Silvan Hartmann

Schon in jugendlichem Alter wollte Maja Dätwyler (56) in einem aussergewöhnlichen Land leben. Bald kamen Länder in Asien oder Zentralafrika infrage. Das passte ihr aber nicht: «Die koloniale Arbeitsweise dort war wirklich nichts für mich», erinnert sich Dätwyler, die in Wettingen aufgewachsen ist. Doch dann machte sich die Ärztin auf nach Peru. «Ich kannte bereits Leute, die dort arbeiteten, und liess es dann etwas auf mich wirken», sagt sie. Es ging nicht lange, bis sie einen persönlichen Bezug zu Peru herstellen konnte. Sie arbeitete daraufhin 9 Jahre lang bei Hilfsprojekten im Hochland und in den Regenwäldern mit.

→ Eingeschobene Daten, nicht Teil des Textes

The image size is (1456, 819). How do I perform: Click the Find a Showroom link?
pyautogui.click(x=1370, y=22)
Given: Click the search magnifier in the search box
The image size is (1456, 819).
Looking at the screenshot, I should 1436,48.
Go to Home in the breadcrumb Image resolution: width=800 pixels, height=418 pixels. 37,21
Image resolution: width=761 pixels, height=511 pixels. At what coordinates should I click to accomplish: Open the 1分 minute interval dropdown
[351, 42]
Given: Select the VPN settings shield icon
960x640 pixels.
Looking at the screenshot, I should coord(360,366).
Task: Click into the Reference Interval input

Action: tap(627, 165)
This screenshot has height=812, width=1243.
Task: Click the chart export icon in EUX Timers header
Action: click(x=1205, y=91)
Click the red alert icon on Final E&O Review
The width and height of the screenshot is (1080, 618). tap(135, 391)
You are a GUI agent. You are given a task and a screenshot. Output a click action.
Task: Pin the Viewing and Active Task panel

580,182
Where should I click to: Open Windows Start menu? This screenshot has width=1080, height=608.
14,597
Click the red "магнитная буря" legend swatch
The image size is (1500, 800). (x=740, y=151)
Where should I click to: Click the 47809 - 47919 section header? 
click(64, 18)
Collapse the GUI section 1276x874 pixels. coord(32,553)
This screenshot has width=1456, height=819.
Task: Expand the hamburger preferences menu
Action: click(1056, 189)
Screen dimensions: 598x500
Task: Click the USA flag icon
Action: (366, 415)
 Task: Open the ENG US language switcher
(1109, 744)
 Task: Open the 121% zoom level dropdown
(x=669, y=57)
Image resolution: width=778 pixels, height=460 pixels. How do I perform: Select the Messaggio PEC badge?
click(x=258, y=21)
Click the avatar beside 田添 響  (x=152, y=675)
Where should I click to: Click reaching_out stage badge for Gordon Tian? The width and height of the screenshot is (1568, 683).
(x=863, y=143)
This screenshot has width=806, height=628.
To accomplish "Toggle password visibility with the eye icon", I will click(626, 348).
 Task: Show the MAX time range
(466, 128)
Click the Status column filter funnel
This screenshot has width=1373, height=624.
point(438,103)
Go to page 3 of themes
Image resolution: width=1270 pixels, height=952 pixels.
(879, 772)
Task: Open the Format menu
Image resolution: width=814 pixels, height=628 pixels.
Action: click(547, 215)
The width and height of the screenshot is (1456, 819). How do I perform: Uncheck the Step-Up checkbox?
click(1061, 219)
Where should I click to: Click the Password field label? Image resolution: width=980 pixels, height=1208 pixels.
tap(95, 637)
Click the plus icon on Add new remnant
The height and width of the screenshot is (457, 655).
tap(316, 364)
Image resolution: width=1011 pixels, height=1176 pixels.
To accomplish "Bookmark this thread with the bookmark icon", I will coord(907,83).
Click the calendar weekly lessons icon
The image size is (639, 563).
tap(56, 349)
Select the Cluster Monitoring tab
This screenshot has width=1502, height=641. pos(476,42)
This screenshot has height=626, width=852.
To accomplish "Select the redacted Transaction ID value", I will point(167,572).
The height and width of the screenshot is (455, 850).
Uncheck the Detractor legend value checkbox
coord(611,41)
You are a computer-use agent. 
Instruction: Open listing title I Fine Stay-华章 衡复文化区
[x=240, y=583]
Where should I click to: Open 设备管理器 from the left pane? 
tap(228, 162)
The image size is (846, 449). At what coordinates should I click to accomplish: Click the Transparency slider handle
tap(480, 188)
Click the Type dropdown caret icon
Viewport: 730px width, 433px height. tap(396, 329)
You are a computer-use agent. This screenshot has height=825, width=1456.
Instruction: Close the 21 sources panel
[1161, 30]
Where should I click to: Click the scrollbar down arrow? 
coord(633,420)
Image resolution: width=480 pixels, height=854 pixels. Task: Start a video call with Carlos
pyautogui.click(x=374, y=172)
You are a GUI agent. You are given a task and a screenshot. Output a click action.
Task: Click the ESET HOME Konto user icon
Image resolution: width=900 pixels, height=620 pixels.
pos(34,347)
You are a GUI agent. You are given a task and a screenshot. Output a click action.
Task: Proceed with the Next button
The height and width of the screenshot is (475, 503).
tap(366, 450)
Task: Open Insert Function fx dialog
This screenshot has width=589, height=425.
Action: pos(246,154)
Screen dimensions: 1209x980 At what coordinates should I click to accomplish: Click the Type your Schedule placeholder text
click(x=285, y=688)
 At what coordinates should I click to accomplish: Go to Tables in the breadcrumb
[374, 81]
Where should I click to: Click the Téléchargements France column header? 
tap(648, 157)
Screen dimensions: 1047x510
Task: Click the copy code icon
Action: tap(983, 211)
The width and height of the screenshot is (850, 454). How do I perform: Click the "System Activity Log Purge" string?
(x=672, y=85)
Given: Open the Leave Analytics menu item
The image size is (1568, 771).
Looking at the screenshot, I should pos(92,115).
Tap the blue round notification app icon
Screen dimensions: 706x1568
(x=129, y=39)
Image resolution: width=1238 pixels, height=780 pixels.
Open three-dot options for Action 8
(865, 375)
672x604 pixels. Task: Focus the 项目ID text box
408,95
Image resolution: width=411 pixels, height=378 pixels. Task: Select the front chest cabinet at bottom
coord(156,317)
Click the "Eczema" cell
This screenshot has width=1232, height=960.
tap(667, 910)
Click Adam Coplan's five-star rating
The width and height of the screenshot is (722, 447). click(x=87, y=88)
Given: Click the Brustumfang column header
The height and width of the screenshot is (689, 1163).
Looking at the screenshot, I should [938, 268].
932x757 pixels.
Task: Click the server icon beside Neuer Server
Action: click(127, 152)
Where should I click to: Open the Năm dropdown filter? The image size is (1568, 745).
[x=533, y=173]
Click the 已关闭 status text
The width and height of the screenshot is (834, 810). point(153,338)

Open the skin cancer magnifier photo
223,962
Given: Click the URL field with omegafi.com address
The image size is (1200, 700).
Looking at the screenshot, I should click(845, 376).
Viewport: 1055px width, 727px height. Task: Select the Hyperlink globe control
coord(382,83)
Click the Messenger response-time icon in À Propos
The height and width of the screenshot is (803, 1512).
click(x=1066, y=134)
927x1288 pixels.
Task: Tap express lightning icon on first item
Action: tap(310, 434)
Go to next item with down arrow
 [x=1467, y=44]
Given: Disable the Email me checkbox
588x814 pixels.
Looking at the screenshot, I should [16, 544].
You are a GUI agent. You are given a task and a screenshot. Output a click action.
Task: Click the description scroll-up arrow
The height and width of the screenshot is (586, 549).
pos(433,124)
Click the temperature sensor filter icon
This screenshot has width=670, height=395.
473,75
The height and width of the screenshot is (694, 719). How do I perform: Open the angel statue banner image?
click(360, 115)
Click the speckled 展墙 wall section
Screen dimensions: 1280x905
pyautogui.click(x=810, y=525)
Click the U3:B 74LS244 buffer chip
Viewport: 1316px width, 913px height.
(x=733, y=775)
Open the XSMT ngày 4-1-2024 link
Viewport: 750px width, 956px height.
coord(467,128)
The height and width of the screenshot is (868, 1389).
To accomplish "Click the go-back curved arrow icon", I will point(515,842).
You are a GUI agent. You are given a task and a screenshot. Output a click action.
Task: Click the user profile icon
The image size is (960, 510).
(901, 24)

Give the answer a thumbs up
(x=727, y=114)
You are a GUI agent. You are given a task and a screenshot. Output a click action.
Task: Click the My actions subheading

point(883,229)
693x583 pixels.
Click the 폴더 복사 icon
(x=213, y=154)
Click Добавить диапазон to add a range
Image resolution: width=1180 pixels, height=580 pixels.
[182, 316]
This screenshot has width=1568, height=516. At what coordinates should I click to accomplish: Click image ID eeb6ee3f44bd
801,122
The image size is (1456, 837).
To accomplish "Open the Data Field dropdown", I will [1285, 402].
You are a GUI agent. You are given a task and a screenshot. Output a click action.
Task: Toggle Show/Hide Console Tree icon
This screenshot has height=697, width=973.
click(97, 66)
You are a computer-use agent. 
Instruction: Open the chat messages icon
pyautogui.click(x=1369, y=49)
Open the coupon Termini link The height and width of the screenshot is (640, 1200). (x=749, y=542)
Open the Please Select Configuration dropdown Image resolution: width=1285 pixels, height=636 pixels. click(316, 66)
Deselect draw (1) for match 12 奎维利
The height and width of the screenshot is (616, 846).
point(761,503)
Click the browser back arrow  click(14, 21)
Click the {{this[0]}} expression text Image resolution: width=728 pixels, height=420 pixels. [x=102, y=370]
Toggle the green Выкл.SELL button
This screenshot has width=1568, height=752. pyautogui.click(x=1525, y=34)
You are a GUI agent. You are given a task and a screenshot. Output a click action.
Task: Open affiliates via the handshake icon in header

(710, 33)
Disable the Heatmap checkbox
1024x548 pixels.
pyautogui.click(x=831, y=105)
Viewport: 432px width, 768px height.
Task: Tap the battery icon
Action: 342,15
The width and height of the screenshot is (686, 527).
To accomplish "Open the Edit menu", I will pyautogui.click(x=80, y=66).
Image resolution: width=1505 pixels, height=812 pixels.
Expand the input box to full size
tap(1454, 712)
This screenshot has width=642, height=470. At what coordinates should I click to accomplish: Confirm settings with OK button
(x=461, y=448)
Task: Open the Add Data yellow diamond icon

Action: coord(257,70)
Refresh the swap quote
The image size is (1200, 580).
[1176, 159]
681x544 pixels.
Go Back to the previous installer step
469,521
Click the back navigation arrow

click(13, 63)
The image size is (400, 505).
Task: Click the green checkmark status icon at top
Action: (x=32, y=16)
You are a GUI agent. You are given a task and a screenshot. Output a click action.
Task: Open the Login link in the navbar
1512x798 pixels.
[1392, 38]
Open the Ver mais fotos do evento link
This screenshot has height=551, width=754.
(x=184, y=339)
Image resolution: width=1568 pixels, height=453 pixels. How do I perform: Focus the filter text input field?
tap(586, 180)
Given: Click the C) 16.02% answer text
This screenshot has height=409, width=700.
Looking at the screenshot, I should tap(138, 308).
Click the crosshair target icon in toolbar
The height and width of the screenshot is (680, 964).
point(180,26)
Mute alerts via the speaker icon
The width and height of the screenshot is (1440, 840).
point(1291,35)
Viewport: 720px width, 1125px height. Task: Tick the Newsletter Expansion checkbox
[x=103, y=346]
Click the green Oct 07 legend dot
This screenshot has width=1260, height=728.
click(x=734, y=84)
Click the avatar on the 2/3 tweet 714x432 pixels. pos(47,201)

Trotz guten Erfahrungen sei es 1998 an der Zeit gewesen, in Cusco eine eigene Stiftung mit dem Namen «Ekklasia – una mision» zu gründen. Die Stiftung kümmert sich schwerpunktmässig um Kinder und Obdachlose. Dätwyler baute sechs Projekte auf und leitet diese. «Ein grosses Problem in Peru sind Vergewaltigungen von Mädchen, die dann teilweise im Alter von nur 11 oder 12 Jahren schwanger werden und im schlimmsten Fall von der eigenen Familie verlassen werden», sagt Dätwyler. Da brauche es intensive Betreuung. Weiter können die Peruaner gratis eine Beratungsstelle von Maja Dätwyler aufsuchen, die sich mit verpassten Eintragungen der Kinder bis hin zu Gewalt in Familien beschäftigt. «Eine sehr beliebte Stelle», erwähnt Dätwyler nicht ohne Stolz.

Eine gewisse Distanz wahren

Weitere Projekte befassen sich mit Strassenkindern, einem Waisenheim, ausgesetzten Neugeborenen, die bis zur Adoption begleitet werden, oder Unterstützung für geistig Behinderte. Die Kinder jeweils mit Liebe aufzunehmen und doch eine gewisse Distanz zu wahren, gehört zu Dätwylers Job. Hat sie mal mit einer Situation Mühe, arbeitet sie an einem anderen Projekt weiter. «Ich bin zum Glück eine Person, die das alles sehr gut wegstecken kann und mit dem Wechsel in ein anderes Projekt abschalten kann», sagt sie. Beruf ist deshalb für sie auch Leidenschaft und Hobby zugleich.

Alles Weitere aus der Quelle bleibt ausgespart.